___ Excerpt ___

Triptych. Francis Bacon

I really enjoyed this exhibition and do believe that the tortured existentialism of Bacon's work does indeed stand up against older venerable master pieces. As an artist, it is interesting for me to see Bacon's working methods, however,I feel it is unjust to present these as part of the same context, if not for the sake of the audience's pleasure, then for the artist himself. 











Monday 2 March 2015

 As a visual to accompany my sound piece, I have almost completed a video to be shown uncomfortably big, intimidating the audience. As with the sound, I have taken gestures from make up tutorials and removed them from their original context revealing them as strange grotesque even, abstractions.



Saturday 14 February 2015



   Continuing with my interest in text I have been working on a sound piece this week. By transcripting make up tutorials from Youtube I have taken the words completely out of the friendly, youthful original context. The bizarre phrases seem normal when accompanied by a smiling face and jaunty backing music, but how would the audience react when I change these factors?

I have also been thinking a lot about identity. The idea for this piece was originally intended as a feminist statement on beauty standards, but after watching the film Paris is Burning this is changing in my work. The film shows the drag queen and gay culture of 80's Newyork; is my focus on only women and make-up too narrow minded when there are many other complicated issues to explore?

___ The data ___

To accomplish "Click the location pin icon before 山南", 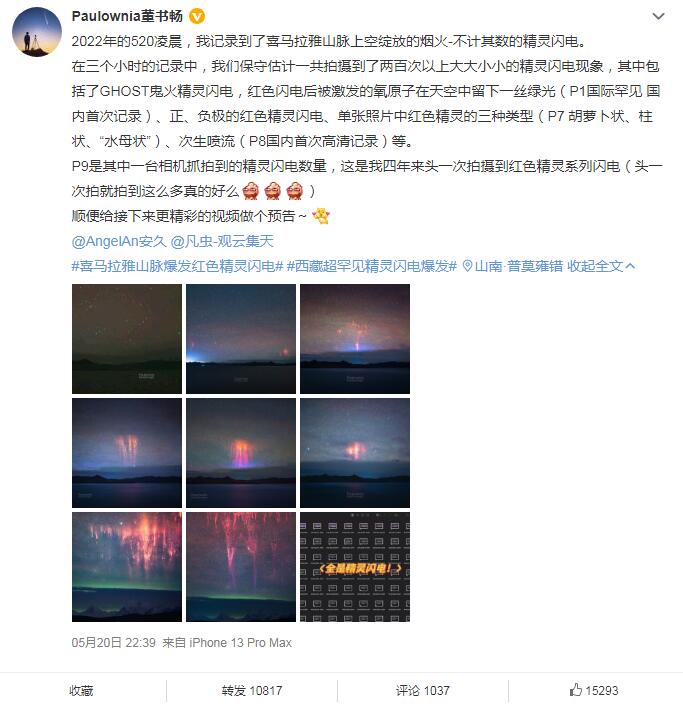I will point(467,266).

___

_What to produce_: In the art blog excerpt, which film has changed the writer's thinking about the original feminist idea behind the sound piece?

_Response below_: Paris is Burning